Translucent Oil ~ Influences of Watercolor

Translucent Oil

I remember Rodger Bechtold talking about the influence of his early watercolors on his oils. I’d never thought about painting translucently in any medium. Rodger said he liked the resonance of a particular Ultramarine sky in one of his paintings. I liked it too.

Rodger’s gallery talk at Glave Kocen Gallery in Richmond this spring opened my mind.  I have followed his work for many years. Rodger’s paintings have always felt to me like I was seeing myself in the mirror. The opportunity to hear him speak, a magnet to my heart.
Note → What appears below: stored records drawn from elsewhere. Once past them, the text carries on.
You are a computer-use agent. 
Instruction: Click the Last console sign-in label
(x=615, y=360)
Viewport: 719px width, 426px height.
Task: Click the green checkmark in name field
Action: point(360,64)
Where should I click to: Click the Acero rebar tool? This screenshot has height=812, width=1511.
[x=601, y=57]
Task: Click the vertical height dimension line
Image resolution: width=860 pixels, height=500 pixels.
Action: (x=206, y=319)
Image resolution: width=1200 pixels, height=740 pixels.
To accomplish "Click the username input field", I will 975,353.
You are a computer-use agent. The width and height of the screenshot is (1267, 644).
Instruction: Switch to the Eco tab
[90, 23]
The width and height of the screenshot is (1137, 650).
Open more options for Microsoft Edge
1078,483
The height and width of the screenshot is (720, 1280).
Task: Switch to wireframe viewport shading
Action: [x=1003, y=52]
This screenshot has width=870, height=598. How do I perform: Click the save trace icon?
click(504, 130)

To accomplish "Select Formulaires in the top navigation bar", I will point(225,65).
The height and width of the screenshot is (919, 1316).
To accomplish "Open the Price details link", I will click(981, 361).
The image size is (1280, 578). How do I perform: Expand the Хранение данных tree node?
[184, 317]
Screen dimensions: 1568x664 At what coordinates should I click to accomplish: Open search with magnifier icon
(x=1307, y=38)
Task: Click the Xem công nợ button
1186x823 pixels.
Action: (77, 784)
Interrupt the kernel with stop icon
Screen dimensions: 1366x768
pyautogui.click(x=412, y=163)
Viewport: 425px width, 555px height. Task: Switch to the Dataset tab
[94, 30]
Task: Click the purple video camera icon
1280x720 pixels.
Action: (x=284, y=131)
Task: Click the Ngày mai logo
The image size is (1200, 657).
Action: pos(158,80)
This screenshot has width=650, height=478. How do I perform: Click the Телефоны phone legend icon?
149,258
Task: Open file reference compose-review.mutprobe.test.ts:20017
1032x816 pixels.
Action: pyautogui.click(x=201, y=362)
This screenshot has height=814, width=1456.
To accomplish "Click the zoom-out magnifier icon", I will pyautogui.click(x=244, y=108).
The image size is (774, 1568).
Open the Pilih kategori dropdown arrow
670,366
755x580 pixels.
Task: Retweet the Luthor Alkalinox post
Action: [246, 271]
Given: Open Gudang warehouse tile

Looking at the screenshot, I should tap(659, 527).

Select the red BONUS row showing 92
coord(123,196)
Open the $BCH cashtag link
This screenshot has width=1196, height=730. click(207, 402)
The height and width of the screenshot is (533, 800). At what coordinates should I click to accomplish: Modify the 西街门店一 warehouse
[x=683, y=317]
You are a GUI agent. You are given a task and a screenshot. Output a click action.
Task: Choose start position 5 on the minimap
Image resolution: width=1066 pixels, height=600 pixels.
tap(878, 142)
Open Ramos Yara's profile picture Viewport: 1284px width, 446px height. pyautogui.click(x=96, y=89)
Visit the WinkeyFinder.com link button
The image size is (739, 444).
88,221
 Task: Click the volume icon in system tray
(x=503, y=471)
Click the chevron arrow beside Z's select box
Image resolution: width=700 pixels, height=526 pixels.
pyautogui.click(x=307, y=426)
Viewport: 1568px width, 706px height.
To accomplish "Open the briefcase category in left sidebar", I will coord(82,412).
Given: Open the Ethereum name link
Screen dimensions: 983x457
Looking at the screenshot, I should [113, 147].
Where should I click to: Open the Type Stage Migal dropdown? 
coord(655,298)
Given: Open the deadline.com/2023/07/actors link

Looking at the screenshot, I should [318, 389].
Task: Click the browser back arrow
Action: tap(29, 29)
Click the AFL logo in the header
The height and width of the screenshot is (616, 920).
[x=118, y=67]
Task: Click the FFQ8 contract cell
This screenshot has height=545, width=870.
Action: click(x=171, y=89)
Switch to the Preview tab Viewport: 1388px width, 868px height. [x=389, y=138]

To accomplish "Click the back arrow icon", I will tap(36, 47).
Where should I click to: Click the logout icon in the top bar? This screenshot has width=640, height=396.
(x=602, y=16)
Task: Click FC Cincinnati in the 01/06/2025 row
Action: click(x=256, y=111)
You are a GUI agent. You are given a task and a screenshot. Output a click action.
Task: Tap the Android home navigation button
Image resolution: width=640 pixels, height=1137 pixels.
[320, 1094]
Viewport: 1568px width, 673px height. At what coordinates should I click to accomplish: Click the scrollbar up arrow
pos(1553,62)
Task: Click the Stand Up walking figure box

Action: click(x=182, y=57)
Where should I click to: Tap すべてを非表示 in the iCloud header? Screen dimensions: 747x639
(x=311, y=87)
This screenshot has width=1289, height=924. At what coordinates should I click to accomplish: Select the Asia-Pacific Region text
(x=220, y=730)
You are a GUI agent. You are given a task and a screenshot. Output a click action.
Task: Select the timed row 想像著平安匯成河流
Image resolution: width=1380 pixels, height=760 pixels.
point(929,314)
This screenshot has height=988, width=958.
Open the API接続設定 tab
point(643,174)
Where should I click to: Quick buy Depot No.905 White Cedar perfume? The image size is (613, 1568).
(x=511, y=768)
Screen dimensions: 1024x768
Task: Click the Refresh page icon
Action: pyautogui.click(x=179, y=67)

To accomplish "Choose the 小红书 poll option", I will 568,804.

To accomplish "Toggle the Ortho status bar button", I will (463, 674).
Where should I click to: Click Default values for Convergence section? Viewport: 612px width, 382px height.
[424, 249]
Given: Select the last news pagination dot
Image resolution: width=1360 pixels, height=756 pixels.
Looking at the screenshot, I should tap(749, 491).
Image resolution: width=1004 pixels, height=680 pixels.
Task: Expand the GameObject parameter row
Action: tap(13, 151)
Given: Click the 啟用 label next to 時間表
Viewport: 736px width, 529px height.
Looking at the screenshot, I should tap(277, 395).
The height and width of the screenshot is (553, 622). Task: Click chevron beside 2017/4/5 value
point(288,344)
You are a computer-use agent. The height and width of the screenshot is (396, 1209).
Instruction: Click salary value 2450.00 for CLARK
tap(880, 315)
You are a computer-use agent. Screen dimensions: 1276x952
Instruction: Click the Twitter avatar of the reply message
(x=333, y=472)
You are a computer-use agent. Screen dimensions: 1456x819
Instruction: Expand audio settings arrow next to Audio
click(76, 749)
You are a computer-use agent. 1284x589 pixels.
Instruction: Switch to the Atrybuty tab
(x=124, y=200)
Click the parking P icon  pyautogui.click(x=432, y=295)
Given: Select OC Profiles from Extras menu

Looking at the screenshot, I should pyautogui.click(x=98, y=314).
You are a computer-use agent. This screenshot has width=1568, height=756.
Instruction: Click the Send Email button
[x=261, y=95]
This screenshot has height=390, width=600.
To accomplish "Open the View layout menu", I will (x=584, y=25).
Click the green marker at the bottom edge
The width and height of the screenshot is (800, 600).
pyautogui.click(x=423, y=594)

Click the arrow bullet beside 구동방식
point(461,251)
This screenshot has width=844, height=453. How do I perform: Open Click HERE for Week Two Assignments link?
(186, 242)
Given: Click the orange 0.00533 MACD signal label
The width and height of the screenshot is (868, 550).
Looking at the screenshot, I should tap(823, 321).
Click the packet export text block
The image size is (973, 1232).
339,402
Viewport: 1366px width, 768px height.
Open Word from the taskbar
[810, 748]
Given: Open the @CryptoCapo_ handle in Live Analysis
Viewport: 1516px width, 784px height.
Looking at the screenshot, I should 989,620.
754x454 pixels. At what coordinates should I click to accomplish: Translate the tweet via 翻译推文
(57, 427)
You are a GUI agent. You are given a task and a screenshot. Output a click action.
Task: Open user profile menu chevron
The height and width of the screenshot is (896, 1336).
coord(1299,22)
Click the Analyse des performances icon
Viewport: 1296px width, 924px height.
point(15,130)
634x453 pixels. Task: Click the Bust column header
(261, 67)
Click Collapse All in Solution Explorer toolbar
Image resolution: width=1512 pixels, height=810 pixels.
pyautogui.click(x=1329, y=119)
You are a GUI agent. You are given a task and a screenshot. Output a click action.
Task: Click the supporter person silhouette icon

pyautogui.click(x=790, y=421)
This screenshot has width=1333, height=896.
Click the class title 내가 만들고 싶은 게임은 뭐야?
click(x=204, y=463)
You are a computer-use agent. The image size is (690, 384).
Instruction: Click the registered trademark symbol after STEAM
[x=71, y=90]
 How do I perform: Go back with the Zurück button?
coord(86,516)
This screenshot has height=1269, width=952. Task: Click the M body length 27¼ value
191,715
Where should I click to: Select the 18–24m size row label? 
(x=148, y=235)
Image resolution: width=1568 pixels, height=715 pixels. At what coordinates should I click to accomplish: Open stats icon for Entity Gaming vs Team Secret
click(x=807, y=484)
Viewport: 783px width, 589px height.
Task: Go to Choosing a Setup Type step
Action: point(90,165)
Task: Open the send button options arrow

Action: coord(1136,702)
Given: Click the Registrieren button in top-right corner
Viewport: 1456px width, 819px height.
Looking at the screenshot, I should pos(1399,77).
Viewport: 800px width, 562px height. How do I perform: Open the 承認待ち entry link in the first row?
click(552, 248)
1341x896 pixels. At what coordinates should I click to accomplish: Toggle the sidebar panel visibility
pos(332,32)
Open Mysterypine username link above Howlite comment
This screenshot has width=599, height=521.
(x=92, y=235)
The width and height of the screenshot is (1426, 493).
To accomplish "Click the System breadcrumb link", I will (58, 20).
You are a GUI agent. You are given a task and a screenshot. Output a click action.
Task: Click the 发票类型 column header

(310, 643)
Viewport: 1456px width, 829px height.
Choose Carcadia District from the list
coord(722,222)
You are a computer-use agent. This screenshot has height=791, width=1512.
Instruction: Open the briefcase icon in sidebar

Not caught in the details, Bechtold’s paintings speak with clear earthy simplicity. Something I’ve always tasted before I pick up the paint brush.

translucent oil
Sambuca, oil, 11 x 14

Watercolors I began in France two years ago opened a doorway. Light, white paper, white space between colors. Why not white gessoed textured panel peeking through translucent oil paint?

This painting answered my query. Visiting the monastery in Sambuca, I came home with an inspiration to paint the scroll detail, back lit with warm light ~ contrasted by cool light from the open doorway.

Using Venetian Red (which I had just reintroduced into my palette), Ultramarine Blue and Indian Yellow, I limited my palette to just three colors. Cool light from the doorway punctuated by Jim’ figure sitting in darkness of the pew.

I thinned the Venetian Red, a very opaque pigment, with a lot of medium. Without white paint, which would turn the pigment pink, it stayed earthy. It caught in the ridges of heavy-body white gesso I had used to prep the panel, leaving wonderful light and dark patterns in the paint.

Like watercolor, I made it a point to get in and get out without working it to death. A few willow charcoal details, throwbacks to my pastel calligraphy, my connection with earth pigments.

The pediment on the chapel, by the way, read MDII, 1502.

Color Field Watercolor Paintings

The dream about color field paintings, abstract shapes juxtaposed, shifted my gears. For the last three weeks, images of colorful linens strung from balconies and apartment windows captured my imagination. The dream gave me permission to play with them.

color field
Homage to the Sun, watercolor, 8.25 x 11.8″, Handmade Garza Watercolor Paper

Playing with this one granted my wish to play more. Adding the two flower pots to the railing at first felt like a violation. Freed from my landscape palette, I granted freedom to my notion of wrong-doing. I rather think the flower pots make the painting sing!

Heart of Tuscany

Settling into a slower lifestyle here, I find myself fermenting images the way they do grapes. Rather than rushing around like a banshee with a plein air paint brush, I am letting images distill in my memory.

Some sink to the bottom, others float. Of the floaters, when I begin to taste one by memory, it’s time to paint. I napped for three days waiting. This is one that floated.

Heart of Tuscany
Val d’Orcia, oil, 11 x 14

Val d’Orcia is know as the heart of Tuscany. Sprawling expansive hills spread out as far as one can see, serpentine threads of cypress . A dream woke me to the realization that my painting is centered on color, abstract shapes juxtaposed.

This image’s abstract geometric structure seemed the perfect  opportunity to divorce myself from the responsibility of rendering a realistic landscape. Engaged in an invigorating game, color play like a game of checkers. If the sky is lavender the field is yellow, its compliment.

Within that, brilliant translucent yellow counters warm pinks. Lime green glows in the shadows against the same translucent warm yellow.  The game continues.

Warm purples counter warm yellow lights between the line of trees. Depth and playful light go hand in hand. Deep cool green shadows counter-balance tall cypress. Stop before freshness disappears.

I rather like that I think I see a human form in the landscape. Arms outstretched, legs and feet standing ~ or lying out in the landscape. That would be me.